- TASK INSTRUCTIONS: Look through the data and write out every line with the word "will" in it.

- MATERIAL SUPPLIED:
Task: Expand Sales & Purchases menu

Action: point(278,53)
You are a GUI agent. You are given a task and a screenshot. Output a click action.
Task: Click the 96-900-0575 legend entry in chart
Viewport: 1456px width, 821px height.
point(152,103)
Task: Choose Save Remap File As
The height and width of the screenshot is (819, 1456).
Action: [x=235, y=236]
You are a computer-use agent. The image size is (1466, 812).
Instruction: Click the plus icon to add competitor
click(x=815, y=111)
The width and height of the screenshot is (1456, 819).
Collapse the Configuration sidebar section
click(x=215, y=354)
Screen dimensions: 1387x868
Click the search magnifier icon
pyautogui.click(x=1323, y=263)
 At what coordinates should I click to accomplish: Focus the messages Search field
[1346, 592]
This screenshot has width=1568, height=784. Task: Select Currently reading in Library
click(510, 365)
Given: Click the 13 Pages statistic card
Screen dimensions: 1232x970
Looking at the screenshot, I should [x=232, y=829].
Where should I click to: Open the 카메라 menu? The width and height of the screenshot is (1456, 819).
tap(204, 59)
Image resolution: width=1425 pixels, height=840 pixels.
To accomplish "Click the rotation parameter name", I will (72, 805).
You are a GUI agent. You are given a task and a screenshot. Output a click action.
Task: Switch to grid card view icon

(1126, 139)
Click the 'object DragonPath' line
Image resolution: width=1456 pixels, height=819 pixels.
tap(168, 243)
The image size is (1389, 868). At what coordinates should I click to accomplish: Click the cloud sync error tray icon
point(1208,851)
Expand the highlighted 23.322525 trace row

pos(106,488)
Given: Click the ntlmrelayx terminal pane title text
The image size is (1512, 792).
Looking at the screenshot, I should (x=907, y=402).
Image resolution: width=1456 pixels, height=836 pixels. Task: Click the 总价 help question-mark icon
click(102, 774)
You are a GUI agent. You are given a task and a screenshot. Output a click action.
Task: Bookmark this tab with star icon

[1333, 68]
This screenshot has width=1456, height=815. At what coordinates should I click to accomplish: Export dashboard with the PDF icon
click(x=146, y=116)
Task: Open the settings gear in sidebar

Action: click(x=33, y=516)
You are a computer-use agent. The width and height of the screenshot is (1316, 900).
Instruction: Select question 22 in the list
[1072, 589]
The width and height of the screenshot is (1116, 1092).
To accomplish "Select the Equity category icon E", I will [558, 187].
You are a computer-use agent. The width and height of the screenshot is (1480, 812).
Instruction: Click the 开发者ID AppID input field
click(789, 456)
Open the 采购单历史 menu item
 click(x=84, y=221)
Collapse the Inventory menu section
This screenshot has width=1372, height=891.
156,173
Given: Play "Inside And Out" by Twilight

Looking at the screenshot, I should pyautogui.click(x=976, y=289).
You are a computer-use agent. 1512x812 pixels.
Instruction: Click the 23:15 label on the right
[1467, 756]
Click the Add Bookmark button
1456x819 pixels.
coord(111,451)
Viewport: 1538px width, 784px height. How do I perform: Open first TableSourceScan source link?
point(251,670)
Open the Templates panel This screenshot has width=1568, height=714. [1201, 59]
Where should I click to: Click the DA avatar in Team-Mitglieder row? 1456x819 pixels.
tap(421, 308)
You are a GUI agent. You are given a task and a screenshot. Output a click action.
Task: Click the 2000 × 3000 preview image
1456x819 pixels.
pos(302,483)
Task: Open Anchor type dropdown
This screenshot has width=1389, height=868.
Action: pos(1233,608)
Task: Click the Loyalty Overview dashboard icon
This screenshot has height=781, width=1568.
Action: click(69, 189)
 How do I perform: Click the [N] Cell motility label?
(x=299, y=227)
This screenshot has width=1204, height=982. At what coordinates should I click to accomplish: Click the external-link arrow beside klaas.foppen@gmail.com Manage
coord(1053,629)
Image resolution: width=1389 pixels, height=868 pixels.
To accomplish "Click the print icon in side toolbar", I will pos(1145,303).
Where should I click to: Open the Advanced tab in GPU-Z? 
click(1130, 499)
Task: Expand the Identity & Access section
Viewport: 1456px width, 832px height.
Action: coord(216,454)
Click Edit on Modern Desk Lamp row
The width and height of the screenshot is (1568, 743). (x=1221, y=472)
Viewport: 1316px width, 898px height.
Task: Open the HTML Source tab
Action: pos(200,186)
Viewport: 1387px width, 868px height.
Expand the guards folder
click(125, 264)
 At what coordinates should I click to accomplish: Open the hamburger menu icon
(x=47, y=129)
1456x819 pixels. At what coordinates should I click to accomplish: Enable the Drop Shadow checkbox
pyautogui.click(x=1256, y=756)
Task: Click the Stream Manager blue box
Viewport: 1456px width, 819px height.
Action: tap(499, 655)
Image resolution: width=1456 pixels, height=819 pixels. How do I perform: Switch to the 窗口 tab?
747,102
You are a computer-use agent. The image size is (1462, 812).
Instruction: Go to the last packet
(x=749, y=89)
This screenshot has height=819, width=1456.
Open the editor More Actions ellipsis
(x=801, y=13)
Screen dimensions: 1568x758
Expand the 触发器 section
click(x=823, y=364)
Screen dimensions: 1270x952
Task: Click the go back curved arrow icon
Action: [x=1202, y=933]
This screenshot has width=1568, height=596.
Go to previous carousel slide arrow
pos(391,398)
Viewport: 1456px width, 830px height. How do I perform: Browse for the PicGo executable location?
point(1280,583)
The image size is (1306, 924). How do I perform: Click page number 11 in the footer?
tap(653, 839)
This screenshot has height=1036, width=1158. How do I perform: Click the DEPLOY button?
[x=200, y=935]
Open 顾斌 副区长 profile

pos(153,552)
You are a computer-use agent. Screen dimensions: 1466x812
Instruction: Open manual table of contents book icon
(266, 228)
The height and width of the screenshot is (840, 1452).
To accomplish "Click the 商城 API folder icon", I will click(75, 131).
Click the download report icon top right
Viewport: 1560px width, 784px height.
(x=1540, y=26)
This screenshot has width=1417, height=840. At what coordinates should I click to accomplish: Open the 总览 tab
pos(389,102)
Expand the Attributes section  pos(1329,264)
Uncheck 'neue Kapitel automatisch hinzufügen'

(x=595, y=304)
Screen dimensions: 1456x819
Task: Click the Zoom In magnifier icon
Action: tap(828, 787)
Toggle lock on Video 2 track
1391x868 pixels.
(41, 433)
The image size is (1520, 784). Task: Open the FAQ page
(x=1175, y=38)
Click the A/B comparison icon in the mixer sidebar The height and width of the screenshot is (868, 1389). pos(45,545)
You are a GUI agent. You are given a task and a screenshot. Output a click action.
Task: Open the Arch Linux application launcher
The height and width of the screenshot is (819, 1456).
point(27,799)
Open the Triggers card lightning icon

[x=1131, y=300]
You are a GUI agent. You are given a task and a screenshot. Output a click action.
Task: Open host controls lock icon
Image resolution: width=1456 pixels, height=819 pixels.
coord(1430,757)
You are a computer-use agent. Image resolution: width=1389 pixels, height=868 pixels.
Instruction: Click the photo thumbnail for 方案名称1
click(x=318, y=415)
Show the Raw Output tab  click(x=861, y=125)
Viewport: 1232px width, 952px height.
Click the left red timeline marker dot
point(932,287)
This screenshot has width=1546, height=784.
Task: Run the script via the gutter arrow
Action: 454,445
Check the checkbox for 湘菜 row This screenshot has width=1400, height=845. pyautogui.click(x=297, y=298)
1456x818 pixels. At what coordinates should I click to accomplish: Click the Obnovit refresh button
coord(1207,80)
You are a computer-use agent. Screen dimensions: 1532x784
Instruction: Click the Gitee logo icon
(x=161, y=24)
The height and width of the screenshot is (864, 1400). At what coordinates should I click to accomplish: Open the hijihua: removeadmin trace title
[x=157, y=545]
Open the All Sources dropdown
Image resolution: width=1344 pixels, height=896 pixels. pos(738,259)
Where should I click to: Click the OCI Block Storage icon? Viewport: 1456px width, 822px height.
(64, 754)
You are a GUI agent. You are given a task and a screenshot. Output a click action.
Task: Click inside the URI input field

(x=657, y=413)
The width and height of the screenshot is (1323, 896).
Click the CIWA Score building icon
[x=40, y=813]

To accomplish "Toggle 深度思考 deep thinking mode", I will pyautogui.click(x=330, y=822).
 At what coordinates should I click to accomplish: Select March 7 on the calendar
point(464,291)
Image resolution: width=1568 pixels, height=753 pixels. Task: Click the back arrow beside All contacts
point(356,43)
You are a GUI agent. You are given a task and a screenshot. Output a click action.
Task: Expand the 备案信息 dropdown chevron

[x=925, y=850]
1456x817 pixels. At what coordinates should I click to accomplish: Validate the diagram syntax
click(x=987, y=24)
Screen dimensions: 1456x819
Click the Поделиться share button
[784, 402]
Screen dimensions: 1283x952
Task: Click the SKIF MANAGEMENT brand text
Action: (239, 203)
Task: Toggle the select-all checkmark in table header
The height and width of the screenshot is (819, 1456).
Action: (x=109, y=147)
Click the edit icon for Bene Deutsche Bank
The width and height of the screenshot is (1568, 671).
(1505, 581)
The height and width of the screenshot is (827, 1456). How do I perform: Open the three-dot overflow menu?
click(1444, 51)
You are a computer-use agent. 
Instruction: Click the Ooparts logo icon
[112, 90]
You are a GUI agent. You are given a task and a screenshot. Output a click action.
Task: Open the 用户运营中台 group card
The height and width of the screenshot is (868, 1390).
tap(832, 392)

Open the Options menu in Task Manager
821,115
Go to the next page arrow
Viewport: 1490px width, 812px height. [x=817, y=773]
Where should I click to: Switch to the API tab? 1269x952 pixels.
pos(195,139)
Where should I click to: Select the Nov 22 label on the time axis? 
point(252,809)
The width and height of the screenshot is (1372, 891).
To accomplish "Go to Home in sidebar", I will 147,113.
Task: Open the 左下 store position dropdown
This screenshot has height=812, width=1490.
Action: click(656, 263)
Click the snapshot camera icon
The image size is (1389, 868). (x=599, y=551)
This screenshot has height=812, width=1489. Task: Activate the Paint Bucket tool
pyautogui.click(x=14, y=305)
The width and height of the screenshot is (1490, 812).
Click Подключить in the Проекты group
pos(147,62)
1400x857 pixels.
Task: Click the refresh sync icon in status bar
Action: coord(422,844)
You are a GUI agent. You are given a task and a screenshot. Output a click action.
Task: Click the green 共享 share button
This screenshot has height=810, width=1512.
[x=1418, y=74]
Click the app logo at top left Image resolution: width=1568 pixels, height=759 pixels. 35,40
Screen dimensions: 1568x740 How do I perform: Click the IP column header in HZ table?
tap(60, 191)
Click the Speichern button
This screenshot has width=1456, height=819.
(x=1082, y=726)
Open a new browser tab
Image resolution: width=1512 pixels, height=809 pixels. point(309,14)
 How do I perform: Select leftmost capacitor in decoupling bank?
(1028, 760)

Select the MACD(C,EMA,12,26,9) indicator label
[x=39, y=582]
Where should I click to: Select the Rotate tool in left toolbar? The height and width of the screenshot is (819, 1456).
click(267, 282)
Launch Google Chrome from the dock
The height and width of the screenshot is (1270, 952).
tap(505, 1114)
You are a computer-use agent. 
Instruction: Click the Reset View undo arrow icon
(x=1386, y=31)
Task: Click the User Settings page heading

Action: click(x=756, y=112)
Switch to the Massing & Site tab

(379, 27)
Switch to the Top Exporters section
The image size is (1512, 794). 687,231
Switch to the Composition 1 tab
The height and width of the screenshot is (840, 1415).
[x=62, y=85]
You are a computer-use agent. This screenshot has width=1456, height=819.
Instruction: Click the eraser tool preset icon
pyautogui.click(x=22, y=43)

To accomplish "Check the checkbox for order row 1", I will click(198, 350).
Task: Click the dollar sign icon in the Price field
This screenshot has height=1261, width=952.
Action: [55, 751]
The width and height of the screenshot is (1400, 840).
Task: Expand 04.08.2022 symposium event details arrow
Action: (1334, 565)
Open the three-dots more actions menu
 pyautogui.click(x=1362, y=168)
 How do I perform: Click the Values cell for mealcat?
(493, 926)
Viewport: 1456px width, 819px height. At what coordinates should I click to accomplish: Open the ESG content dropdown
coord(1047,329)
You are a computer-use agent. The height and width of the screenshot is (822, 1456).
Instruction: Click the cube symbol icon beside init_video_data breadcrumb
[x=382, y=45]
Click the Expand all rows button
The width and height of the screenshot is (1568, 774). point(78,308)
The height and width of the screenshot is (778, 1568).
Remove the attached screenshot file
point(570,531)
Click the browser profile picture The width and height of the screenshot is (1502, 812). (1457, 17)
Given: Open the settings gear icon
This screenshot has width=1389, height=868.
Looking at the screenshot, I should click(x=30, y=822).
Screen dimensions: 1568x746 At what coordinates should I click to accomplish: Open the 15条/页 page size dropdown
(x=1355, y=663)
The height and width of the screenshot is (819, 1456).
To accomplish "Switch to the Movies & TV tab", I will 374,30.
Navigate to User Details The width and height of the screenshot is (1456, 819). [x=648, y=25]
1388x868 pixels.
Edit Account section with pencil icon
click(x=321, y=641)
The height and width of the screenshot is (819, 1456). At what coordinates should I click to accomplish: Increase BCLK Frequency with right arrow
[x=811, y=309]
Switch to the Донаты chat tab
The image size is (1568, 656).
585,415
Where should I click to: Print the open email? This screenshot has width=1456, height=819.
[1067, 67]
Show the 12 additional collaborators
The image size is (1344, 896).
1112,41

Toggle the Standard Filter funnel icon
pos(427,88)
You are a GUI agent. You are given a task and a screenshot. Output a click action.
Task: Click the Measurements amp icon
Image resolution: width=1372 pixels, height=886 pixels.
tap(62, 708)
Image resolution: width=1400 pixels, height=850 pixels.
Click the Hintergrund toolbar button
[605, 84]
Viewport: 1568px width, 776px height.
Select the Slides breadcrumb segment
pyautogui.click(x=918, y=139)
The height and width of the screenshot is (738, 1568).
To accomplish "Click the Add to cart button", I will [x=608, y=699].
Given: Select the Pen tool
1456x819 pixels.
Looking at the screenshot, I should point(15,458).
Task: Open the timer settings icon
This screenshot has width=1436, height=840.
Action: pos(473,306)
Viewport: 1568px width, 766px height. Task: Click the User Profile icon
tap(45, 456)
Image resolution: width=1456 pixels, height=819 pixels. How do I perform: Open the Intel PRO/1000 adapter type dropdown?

- REPLY TO THE TASK:
To accomplish "Click the rotation parameter name", I will (72, 805).
To accomplish "Select the Equity category icon E", I will [558, 187].
To accomplish "Click the print icon in side toolbar", I will pos(1145,303).
To accomplish "Click the 商城 API folder icon", I will click(75, 131).
To accomplish "Toggle 深度思考 deep thinking mode", I will pyautogui.click(x=330, y=822).
To accomplish "Go to Home in sidebar", I will 147,113.
To accomplish "Check the checkbox for order row 1", I will click(198, 350).
To accomplish "Switch to the Movies & TV tab", I will 374,30.
To accomplish "Click the Add to cart button", I will [x=608, y=699].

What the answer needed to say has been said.